What’s in a name? It’s the eigenvalues we are after. The first thing to observe is: $\lambda$ is an eigenvalue of $J$ if and only if $\lambda^2$ is an eigenvalue of $B$. Indeed, suppose that $\begin{pmatrix} u \\ v\end{pmatrix}\in\mathbb R^{2n}$ is an eigenvector for $J$. Here $u$ and $v$ are $n$-dimensional vectors: it is natural to write vectors in such block form when dealing with block matrices. Performing block-by-block multiplication in the equation

$\begin{pmatrix}0 & I \\ B & 0\end{pmatrix} \begin{pmatrix} u \\ v\end{pmatrix}= \lambda\begin{pmatrix} u \\ v\end{pmatrix}$

we obtain $\begin{pmatrix}v \\ Bu\end{pmatrix} = \lambda\begin{pmatrix} u \\ v\end{pmatrix}$. Thus, $v=\lambda u$ and $Bu=\lambda v$; put this together to get $Bu=\lambda^2 u$. All steps can be reversed: if $\lambda^2$ is an eigenvalue of $B$, then we can take $u$ such that $Bu=\lambda^2 u$, let $v=\lambda u$, and thus construct an eigenvector for $J$.

We now understand enough to into divide the situation into two cases.
Case 1. The matrix $B$ has an eigenvalue $\lambda$ that does not belong to $(-\infty,0]$.
Case 2. All eigenvalues of $B$ are in $(-\infty,0]$ (are nonpositive real numbers).

In Case 1 the matrix $J$ has at least one eigenvalue with positive real part, namely one of two square roots of an eigenvalue $\lambda \notin (-\infty, 0]$. Hence, the corresponding equilibrium is unstable.
In Case 2 all eigenvalues of $J$ have zero real part, and so the equilibrium is non-hyperbolic and we cannot determine its stability by looking at $J$.

This raises the question: how can we tell whether $B$ has only nonpositive eigenvalues? Here is an easy necessary condition: the characteristic polynomial of $B$ must have nonnegative coefficients. Indeed, $\displaystyle p_B(t)=\det(tI-B) = \prod_{k=1}^{n}(t-\lambda_k)$ where $-\lambda_k\ge 0$ for all $k$. Multiplying out, we do not get negative numbers anywhere. This is a practical condition to check, since it does not require us solve the characteristic polynomial: we only look at its coefficients. However, it is not sufficient.

There is also a sufficient condition. Since changing the sign of a matrix flips the signs of all eigenvalues, we can just as well ask whether $-B$ has only nonnegative eigenvalues. A sufficient condition is: all minors (submatrices) of $-B$ have nonnegative determinant. Here is a longer explanation:

A matrix is totally positive if all of its minors have positive determinant. This involves minors of all sizes. For example, in a 3×3 matrix we would have to check that: each entry (1×1 minor) is positive; each of 9 2×2 minors has positive determinant, and the determinant of the whole matrix is positive.
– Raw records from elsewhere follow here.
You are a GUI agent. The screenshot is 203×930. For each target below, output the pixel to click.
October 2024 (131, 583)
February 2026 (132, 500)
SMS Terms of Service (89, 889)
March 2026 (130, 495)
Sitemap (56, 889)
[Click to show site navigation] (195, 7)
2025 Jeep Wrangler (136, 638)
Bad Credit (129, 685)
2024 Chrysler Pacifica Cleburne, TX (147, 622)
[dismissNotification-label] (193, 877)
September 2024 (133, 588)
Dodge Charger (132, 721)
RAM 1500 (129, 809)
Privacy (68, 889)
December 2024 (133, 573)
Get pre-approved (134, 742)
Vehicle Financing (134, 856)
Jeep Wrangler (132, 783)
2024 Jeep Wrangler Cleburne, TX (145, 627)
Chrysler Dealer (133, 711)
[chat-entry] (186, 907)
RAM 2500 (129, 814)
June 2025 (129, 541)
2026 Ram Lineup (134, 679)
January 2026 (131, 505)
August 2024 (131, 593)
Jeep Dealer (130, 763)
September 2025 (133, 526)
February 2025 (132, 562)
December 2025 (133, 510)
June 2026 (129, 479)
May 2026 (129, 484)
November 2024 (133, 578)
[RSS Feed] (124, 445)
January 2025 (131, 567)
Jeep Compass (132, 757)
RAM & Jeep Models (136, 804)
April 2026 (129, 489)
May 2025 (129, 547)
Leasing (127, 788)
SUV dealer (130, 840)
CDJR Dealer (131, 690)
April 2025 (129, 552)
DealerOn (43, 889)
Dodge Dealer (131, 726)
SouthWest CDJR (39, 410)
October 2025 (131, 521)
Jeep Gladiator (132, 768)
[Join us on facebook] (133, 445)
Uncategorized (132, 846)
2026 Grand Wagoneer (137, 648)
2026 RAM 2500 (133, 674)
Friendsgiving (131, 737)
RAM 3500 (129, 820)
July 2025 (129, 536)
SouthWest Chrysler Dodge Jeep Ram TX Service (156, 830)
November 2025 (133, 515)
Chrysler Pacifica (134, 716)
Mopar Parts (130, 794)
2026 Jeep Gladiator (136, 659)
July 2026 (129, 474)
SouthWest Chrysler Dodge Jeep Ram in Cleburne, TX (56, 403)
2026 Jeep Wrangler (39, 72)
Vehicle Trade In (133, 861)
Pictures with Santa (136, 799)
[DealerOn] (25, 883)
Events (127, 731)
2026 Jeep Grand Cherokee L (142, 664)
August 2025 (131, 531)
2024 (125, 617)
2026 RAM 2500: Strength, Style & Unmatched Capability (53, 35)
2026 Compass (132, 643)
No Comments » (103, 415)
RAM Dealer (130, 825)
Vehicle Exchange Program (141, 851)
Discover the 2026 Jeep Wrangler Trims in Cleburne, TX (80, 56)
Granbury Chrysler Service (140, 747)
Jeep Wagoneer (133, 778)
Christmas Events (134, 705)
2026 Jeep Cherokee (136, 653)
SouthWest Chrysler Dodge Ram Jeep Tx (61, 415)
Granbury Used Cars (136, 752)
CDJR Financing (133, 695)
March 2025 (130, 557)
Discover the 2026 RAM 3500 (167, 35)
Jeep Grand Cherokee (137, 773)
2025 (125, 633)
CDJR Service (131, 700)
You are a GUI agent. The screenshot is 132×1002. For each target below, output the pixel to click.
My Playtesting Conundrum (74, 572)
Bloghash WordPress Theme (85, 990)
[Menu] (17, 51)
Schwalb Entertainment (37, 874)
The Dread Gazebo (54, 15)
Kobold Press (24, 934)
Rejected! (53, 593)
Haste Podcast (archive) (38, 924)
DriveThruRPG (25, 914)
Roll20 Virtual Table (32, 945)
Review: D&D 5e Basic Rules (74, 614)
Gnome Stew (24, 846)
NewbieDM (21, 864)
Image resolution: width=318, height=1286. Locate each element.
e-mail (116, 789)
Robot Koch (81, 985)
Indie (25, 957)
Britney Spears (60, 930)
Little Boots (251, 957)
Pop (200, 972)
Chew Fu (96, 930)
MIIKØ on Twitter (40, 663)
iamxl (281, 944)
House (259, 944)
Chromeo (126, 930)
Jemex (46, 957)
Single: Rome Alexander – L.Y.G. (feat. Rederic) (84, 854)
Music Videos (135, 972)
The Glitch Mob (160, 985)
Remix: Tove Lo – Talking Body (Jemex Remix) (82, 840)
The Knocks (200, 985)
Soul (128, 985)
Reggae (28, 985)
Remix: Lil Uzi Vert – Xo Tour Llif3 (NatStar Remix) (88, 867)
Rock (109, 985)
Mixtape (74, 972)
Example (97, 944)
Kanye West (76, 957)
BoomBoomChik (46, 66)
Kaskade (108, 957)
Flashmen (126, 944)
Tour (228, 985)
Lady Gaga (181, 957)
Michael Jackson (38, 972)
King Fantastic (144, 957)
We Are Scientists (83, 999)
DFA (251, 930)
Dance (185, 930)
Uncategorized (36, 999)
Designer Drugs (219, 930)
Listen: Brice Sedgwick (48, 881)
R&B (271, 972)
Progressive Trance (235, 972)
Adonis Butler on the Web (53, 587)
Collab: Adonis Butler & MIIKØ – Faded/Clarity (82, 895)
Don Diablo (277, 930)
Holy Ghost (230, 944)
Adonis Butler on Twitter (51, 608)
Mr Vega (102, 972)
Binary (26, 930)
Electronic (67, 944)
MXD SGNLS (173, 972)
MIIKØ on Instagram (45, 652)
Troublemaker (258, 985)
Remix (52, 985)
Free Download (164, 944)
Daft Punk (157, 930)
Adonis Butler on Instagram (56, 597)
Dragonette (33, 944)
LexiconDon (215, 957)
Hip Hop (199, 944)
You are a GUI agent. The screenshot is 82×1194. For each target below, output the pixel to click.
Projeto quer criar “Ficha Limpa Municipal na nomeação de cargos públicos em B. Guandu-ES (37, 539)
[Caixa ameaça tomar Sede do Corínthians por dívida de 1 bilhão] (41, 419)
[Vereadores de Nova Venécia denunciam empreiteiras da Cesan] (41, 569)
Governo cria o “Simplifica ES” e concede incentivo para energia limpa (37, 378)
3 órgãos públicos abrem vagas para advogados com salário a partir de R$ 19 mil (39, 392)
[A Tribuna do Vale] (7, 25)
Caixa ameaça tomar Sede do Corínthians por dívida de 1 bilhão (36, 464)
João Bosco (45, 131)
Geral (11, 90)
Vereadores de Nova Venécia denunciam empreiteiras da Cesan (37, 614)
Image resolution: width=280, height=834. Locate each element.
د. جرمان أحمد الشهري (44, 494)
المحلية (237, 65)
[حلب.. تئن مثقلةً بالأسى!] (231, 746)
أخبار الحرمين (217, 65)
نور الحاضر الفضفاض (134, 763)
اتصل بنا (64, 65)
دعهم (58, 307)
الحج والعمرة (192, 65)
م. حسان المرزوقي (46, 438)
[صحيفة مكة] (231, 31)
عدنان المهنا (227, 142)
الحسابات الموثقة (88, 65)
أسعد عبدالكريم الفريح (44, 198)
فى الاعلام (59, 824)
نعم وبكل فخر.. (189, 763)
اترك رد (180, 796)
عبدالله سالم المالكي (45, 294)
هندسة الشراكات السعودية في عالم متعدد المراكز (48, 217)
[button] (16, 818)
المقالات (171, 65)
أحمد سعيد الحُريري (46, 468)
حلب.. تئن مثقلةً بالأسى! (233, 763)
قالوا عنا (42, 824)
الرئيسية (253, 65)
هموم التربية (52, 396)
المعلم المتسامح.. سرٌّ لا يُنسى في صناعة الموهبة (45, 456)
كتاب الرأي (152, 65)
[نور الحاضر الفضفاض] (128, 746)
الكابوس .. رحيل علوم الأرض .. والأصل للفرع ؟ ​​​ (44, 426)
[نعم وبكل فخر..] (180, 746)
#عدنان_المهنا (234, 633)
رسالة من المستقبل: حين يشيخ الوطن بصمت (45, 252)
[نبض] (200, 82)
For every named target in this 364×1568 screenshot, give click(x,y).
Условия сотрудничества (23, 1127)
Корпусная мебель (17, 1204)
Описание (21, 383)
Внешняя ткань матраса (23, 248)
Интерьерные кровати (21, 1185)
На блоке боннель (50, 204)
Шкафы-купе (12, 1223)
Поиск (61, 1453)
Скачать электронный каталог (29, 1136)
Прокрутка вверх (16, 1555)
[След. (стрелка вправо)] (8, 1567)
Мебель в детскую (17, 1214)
Quite a bit of work. The reward is great, however: all eigenvalues of a totally positive matrix are strictly positive. So there was (and still is) substantial interest in reducing the number of minors that need to be checked to verify that a given matrix is totally positive. Fomin’s minicourse on total positivity gives links to several resources on the subject of total positivity. Unfortunately the more accessible ones, such as Ando’s 1987 survey Totally positive matrices, are behind paywalls.

A matrix is totally nonnegative if all of its minors have nonnegative determinant. All eigenvalues of a totally nonnegative matrix are nonnegative. The sources of information are the same as for totally positive matrices.

Being totally nonnegative is a sufficient condition for having nonnegative eigenvalues, but of course not necessary: $\begin{pmatrix} 2 & -1 \\ -1 & 2\end{pmatrix}$ has two positive eigenvalues, for example.